Collected data:

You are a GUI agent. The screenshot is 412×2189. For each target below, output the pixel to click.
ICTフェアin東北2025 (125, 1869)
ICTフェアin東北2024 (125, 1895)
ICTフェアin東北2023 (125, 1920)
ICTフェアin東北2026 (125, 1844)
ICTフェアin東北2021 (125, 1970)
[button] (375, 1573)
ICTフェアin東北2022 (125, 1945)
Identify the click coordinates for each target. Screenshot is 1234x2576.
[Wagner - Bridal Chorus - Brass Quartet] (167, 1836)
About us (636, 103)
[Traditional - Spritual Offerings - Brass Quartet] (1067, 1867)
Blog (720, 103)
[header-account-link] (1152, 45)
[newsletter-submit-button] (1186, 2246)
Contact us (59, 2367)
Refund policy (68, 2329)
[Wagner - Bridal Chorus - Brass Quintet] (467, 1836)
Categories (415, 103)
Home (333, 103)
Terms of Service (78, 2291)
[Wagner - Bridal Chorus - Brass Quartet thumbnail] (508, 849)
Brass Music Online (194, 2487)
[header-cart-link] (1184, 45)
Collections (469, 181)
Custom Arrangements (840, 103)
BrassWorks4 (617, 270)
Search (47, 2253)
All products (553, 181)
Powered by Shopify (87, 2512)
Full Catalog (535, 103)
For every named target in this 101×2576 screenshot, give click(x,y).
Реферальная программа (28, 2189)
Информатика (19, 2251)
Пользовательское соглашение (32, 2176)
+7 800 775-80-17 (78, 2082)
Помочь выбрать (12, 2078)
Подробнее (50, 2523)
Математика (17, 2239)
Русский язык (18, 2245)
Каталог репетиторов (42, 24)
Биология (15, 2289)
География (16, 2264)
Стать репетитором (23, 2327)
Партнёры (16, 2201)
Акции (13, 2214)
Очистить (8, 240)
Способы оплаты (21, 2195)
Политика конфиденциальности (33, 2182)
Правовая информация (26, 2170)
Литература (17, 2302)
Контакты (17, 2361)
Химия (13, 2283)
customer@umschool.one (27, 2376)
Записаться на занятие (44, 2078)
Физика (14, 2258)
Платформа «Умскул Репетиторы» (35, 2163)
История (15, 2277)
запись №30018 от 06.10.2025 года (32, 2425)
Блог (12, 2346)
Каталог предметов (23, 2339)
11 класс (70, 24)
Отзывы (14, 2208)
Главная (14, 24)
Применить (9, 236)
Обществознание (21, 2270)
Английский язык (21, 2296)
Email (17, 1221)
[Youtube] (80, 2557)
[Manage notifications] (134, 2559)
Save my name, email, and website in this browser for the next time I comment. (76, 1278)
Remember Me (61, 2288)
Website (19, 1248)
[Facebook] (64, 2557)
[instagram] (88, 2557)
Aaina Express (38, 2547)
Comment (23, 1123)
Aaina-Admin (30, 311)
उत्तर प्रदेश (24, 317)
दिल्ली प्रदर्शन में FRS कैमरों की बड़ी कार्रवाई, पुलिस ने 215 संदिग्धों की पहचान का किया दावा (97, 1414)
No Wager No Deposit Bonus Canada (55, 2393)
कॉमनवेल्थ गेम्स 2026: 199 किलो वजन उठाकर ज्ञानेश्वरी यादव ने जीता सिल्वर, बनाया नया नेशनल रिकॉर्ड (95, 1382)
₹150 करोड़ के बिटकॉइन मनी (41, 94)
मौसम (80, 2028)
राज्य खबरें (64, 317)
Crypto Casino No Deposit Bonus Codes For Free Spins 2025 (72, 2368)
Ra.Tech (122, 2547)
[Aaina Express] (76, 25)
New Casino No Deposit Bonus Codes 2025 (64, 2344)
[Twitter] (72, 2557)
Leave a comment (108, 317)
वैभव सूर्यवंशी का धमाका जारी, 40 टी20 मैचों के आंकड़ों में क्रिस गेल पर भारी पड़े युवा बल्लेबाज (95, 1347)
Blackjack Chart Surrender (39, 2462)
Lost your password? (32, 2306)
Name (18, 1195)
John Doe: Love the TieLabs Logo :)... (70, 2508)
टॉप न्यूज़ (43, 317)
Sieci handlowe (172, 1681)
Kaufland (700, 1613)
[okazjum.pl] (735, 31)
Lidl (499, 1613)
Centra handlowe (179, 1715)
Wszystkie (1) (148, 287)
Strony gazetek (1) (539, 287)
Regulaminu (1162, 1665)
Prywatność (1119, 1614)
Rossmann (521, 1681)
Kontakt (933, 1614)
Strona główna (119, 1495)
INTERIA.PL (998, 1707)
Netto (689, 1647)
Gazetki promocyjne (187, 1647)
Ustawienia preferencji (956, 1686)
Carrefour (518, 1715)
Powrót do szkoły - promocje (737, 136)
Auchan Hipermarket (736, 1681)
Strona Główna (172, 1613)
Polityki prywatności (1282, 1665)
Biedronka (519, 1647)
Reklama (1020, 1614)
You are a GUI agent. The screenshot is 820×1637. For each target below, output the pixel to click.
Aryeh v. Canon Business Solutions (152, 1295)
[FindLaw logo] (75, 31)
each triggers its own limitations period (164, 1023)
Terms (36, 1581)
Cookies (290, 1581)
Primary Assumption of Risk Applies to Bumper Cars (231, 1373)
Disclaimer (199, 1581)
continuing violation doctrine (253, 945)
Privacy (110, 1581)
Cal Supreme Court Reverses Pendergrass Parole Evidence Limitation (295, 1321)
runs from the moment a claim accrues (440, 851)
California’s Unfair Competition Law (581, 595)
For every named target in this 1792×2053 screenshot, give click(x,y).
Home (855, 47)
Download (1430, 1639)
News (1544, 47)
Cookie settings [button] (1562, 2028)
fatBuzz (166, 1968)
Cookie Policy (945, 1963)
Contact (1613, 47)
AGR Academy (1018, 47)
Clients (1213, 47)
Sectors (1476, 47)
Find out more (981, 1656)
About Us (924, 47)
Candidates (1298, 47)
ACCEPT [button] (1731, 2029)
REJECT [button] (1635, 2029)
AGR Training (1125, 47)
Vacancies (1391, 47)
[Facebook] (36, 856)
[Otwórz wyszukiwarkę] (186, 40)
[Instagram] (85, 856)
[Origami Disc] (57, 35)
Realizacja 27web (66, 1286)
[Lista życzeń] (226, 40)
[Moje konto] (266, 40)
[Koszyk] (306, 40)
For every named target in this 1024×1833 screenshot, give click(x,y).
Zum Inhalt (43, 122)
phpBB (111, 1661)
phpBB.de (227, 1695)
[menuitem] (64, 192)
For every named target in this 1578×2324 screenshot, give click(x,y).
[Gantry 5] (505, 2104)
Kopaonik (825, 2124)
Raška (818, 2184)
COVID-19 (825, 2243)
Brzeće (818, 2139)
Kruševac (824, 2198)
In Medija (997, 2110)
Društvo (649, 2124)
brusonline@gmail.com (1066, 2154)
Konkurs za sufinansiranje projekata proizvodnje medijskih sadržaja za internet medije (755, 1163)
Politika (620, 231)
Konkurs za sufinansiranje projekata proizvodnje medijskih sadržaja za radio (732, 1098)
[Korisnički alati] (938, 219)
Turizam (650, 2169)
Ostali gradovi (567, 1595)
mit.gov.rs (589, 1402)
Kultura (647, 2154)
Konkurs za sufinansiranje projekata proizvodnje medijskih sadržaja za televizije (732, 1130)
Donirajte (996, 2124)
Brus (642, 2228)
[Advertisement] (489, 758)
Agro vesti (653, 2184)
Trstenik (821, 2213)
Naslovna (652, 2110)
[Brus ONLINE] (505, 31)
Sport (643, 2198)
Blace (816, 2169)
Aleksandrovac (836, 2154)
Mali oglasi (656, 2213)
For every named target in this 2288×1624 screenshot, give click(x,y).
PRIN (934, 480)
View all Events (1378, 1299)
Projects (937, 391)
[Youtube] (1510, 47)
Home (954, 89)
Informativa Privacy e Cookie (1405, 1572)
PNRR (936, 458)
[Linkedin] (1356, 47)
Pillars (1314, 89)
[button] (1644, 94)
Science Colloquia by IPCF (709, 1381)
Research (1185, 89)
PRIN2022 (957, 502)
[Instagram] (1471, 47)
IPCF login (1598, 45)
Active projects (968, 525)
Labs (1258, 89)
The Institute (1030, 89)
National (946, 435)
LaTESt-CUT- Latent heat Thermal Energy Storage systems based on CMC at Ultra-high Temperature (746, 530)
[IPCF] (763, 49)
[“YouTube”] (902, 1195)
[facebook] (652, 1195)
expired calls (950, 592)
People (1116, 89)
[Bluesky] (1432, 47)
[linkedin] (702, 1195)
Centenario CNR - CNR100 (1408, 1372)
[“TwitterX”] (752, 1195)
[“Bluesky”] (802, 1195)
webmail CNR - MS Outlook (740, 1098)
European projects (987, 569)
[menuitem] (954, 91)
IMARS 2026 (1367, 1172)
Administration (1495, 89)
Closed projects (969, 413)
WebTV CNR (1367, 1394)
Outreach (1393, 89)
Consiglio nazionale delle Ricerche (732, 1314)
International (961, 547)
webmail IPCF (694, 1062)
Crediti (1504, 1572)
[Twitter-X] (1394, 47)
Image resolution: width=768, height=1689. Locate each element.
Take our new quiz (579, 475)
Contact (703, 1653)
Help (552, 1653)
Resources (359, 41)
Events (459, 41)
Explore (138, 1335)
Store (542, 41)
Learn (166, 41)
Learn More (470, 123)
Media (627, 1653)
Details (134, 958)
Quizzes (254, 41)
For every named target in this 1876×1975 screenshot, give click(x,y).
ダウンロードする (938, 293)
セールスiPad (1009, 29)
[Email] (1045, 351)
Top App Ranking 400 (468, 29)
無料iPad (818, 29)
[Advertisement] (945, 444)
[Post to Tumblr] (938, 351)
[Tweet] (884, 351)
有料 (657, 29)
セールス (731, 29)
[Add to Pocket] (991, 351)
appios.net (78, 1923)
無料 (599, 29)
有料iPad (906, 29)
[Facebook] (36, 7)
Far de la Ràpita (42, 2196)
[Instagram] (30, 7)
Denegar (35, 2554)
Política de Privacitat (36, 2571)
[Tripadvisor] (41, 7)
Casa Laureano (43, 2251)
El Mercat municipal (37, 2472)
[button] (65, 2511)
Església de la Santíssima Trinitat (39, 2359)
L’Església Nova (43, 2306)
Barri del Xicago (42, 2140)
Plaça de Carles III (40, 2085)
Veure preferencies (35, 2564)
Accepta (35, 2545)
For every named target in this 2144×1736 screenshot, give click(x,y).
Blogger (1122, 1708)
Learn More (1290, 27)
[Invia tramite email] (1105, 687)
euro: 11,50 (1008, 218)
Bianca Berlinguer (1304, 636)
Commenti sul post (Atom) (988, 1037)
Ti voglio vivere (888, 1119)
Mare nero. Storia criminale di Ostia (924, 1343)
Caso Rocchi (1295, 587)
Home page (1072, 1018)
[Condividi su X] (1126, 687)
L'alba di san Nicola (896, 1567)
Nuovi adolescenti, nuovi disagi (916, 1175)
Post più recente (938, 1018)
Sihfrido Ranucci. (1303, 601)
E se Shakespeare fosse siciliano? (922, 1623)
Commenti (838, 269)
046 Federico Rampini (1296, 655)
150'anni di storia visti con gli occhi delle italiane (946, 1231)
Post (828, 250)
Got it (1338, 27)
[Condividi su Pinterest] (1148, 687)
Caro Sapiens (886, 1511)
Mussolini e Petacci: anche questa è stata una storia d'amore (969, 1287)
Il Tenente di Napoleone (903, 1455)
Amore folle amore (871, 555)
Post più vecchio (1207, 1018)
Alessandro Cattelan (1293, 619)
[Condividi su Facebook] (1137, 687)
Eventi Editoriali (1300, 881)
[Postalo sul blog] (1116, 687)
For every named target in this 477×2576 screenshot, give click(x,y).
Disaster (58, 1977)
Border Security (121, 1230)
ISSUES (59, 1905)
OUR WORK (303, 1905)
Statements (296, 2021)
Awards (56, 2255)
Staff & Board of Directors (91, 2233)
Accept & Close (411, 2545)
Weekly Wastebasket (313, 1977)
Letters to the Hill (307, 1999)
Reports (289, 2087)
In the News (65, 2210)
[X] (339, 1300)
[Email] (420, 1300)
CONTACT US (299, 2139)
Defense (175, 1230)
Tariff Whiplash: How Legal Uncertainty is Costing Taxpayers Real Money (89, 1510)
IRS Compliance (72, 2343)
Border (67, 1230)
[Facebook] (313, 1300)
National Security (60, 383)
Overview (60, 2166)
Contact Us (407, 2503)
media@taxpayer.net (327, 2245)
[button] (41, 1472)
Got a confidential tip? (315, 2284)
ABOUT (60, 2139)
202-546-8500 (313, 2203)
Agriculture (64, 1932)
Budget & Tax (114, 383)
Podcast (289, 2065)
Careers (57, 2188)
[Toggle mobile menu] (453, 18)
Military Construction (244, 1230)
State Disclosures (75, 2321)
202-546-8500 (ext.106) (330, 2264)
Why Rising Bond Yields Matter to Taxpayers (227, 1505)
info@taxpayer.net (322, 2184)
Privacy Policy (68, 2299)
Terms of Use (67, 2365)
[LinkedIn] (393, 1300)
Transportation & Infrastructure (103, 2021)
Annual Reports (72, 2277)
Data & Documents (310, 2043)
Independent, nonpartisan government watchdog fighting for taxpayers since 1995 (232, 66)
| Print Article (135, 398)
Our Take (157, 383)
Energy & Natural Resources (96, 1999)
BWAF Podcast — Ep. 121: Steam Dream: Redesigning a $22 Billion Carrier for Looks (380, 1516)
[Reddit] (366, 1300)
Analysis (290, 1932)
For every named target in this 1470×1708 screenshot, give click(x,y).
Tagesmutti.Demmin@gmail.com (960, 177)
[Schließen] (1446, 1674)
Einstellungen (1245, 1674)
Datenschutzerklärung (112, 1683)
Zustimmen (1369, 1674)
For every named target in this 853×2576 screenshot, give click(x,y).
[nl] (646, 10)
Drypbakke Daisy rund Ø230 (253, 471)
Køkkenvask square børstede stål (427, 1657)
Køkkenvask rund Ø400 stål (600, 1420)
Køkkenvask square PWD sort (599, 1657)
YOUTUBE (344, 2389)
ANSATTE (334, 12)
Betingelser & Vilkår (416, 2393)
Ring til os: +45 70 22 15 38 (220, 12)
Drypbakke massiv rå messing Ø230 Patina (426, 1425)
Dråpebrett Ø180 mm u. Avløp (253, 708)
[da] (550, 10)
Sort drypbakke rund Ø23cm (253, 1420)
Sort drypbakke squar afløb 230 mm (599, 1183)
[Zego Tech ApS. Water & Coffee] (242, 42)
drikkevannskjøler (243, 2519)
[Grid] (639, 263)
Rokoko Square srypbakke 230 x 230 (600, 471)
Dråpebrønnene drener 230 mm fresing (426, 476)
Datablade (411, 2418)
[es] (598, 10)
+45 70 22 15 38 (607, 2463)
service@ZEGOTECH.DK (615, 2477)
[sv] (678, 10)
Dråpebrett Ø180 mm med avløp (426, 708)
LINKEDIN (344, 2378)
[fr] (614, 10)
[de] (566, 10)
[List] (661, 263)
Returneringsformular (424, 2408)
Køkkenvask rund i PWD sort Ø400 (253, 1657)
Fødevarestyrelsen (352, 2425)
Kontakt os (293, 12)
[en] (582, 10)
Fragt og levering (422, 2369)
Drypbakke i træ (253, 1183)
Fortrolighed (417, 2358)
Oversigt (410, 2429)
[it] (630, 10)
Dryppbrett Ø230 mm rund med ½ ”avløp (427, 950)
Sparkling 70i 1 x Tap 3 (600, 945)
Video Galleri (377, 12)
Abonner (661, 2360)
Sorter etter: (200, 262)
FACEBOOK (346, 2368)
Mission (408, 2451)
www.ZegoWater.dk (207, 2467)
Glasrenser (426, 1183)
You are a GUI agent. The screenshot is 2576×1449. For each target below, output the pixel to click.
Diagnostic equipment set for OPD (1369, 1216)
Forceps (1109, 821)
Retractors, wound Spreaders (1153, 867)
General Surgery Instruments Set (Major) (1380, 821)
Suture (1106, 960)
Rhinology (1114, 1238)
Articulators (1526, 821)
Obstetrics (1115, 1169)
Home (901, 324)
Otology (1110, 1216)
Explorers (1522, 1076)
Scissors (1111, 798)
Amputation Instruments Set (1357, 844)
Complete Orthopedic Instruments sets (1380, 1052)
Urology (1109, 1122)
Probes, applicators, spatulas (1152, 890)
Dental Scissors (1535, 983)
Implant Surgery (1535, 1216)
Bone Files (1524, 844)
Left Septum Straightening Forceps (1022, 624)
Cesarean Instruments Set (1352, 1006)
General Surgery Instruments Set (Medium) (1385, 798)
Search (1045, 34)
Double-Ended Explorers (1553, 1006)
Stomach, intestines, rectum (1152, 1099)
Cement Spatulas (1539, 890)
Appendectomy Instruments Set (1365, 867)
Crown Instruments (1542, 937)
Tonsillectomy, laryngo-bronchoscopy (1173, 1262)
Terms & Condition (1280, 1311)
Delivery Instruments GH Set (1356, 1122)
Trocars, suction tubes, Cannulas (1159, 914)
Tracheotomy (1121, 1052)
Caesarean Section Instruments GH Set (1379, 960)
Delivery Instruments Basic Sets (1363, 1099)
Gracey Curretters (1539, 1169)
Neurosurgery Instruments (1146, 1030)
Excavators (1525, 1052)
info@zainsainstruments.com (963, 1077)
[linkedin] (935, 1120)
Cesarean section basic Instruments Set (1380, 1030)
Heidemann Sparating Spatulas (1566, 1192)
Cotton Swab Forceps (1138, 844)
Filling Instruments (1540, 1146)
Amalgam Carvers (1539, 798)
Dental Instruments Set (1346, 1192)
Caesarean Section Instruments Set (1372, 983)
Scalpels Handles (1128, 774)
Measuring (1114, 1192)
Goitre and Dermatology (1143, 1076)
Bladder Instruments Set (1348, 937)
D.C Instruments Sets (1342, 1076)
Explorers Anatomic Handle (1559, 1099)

Goal of the exercise »
Would you please repeat exactly the lines above, starting at the line with "webmail IPCF (694, 1062)" and stopping at the line with "[Advertisement] (945, 444)", both included?

Task answer »
webmail IPCF (694, 1062)
Crediti (1504, 1572)
[Twitter-X] (1394, 47)
Image resolution: width=768, height=1689. Locate each element.
Take our new quiz (579, 475)
Contact (703, 1653)
Help (552, 1653)
Resources (359, 41)
Events (459, 41)
Explore (138, 1335)
Store (542, 41)
Learn (166, 41)
Learn More (470, 123)
Media (627, 1653)
Details (134, 958)
Quizzes (254, 41)
For every named target in this 1876×1975 screenshot, give click(x,y).
ダウンロードする (938, 293)
セールスiPad (1009, 29)
[Email] (1045, 351)
Top App Ranking 400 (468, 29)
無料iPad (818, 29)
[Advertisement] (945, 444)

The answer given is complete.